Mathematical ability is very highly regarded by both universities and employers. An A Level in mathematics is essential for many degree courses (such as physics, engineering and, of course, mathematics itself!). It is highly desirable in a wide range of subjects such as chemistry, natural s sciences, architecture, computing and accounting. There is a national shortage of mathematicians, and employment prospects are good.

To get some idea of careers open to those studying mathematics at A Level and beyond, take a look at the careers section on the Institute of Mathematics website.

What do our students say about Mathematics?

My favourite part of A Level Maths is the algebra – it is really satisfying to solve the problems presented. In lessons, the teachers introduce new techniques clearly and we use mini whiteboards to make sure everyone understands how to get to the answers.

Everyone says that all A Level subjects are a step up from GCSE, but I wish I had realised at the start how difficult the Stats part of the course would be – it is much harder than at GCSE! Don’t worry though, you soon get used to it and everyone is in the same position at first. The important thing is to revise from day 1 and don’t let the work pile on – you can’t get away with not revising at A Level. In order to succeed you need to put the work in.

Other than Maths, I am studying Chemistry and Biology.
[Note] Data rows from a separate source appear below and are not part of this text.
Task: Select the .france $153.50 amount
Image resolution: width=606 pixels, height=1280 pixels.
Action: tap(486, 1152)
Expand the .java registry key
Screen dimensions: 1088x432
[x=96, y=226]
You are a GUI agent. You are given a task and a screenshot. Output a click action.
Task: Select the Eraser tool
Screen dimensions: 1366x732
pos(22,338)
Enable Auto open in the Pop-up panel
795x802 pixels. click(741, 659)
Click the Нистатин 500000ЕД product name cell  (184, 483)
These are a really common subject combination, especially for those who want to study Medicine, which is what I’m planning to do. About half the people applying to Medicine will have Chemistry, Biology and Maths as A Levels.
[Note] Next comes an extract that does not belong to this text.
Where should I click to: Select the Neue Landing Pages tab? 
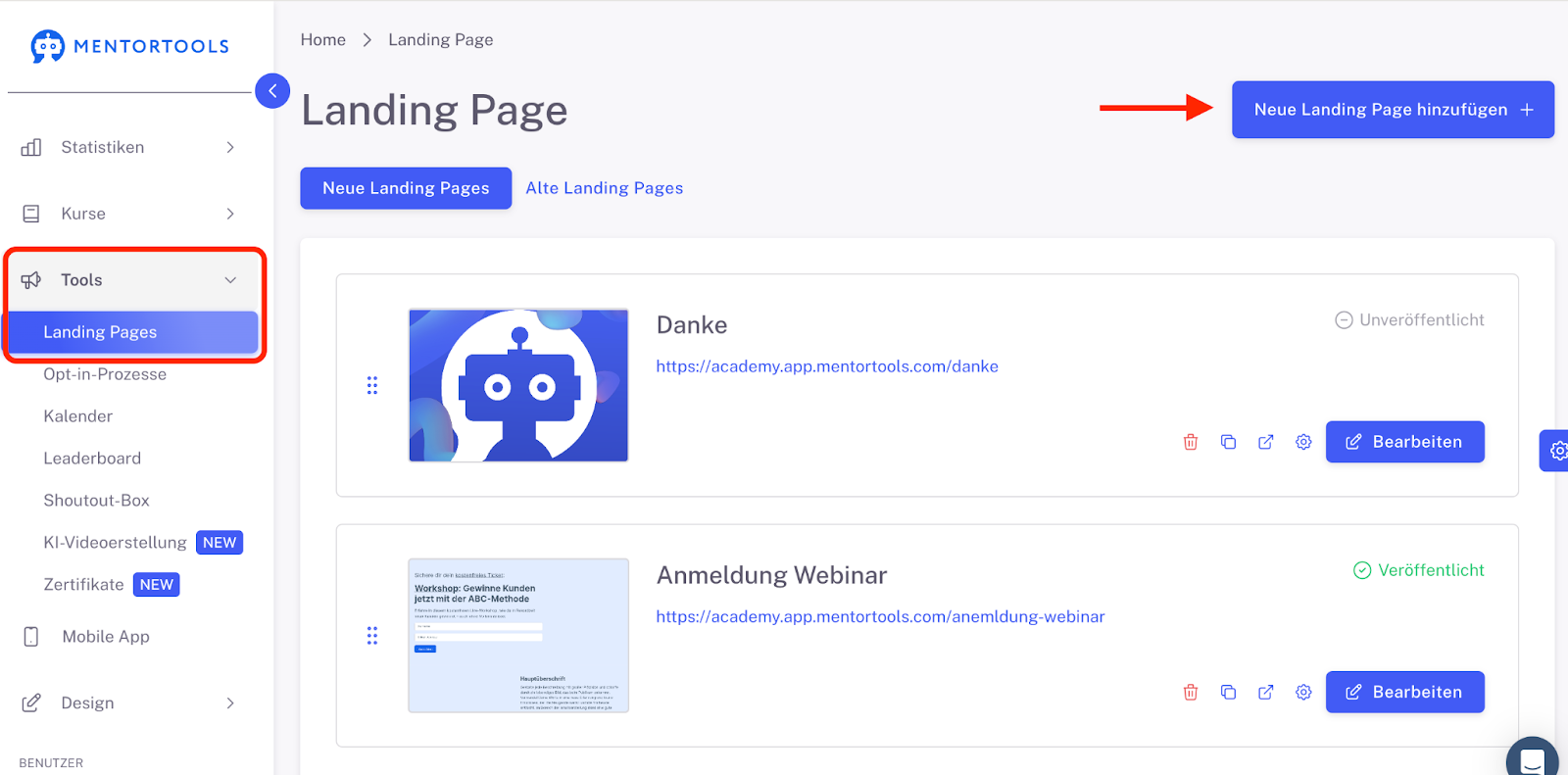click(406, 188)
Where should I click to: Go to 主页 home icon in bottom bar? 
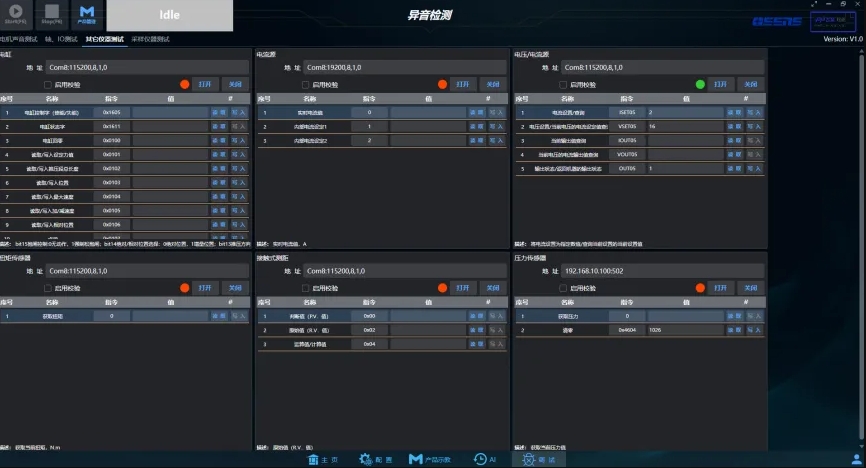323,459

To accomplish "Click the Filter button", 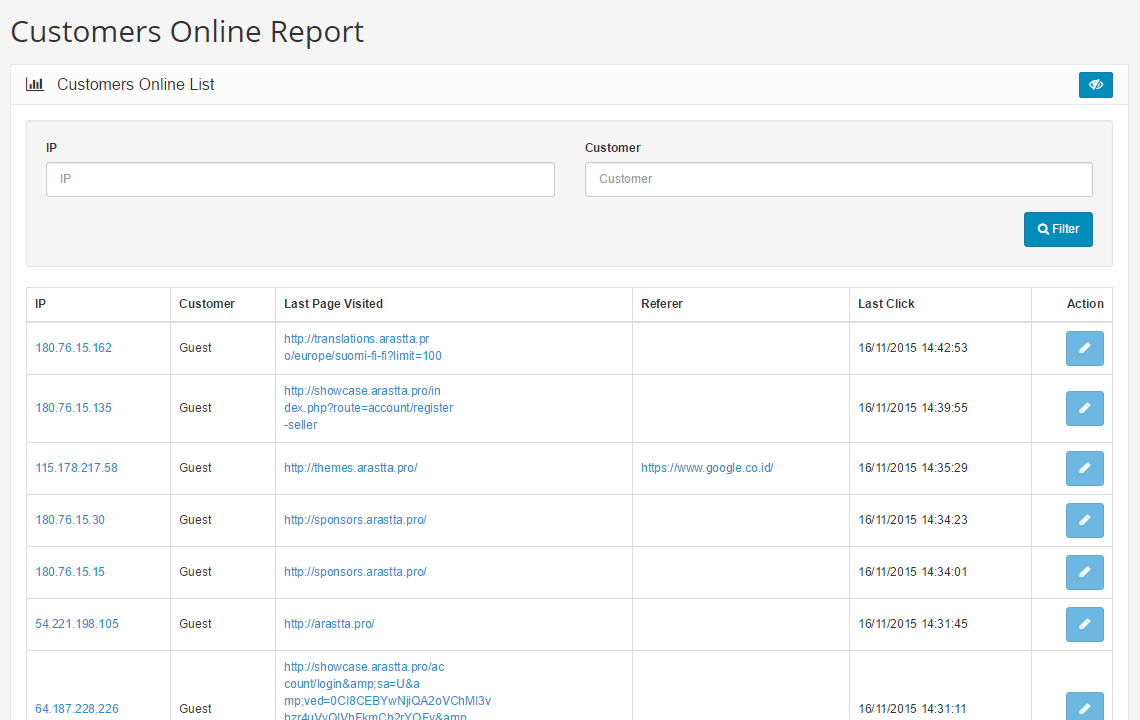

Azwa's combination of A Level subjects complements each other, with the skills she develops in maths supporting her studies in the sciences.

Rachel studied Maths, Further Maths and Physics A Levels and is now at Durham University studying Maths.
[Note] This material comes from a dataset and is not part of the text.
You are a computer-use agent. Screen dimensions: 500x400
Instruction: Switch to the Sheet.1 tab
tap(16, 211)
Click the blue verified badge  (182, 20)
My favourite thing about studying Further Maths was the challenge it provided, and the opportunity to develop a deeper understanding of the maths I’d studied throughout high school. Another great thing about Further Maths A-Level is that it overlaps slightly with Maths A-Level, and so understanding the Further Maths content improved my ability to do well in Maths and vice versa! This made it much easier to revise for both A-Levels, and didn’t take as much time to revise for.
A lot of people say that Further Maths is much harder than Maths, but for the large majority of the course, the content is very similar difficulty levels as the normal Maths content- what makes it trickier is how it’s applied in exam questions. You can only get used to the level of problem solving required by practicing; it can be daunting thinking about how much maths you think you have to do. I found it was much more efficient to practice lots of FP1 and FP2 module questions, and this really helped my ability to answer the C1, C2, C3 and C4 module questions!
I wish I’d known how quickly the two years go by! Obviously it’s important to put the work in for your A-Levels, but don’t forget that once you leave Crompton House, you won’t see your friends as often, so enjoy spending time with them! Utilise your free periods as much as you can to do work but don’t feel guilty about taking a break and walking up to Londis for some chocolate on occasion! Also, if you decide to do an EPQ, I’d really recommend trying to complete it, or get the large bulk of your research and writing done during Year 12; Year 13 is a busier year in terms of applying to university/apprenticeships and revising for A-Levels (not to mention celebrating 18th birthdays!), so it’s really helpful to already have it finished and be one less thing to think about.
I studied Maths, Further Maths and Physics to A-Level, and Chemistry to AS-Level. I have just finished my second year studying Mathematics at Durham University – it was quite a shock when things that took us a month of lessons to cover at sixth form were spoken about briefly in an hour long lecture before we moved on! Being surrounded by so many students with a similar or higher level of intelligence than me was quite unnerving to begin with, but thanks to my Sixth Form teachers I have strong foundations of understanding, and a logical way to approach problems. This has given me the confidence to study areas of maths that I never even knew existed before coming to uni!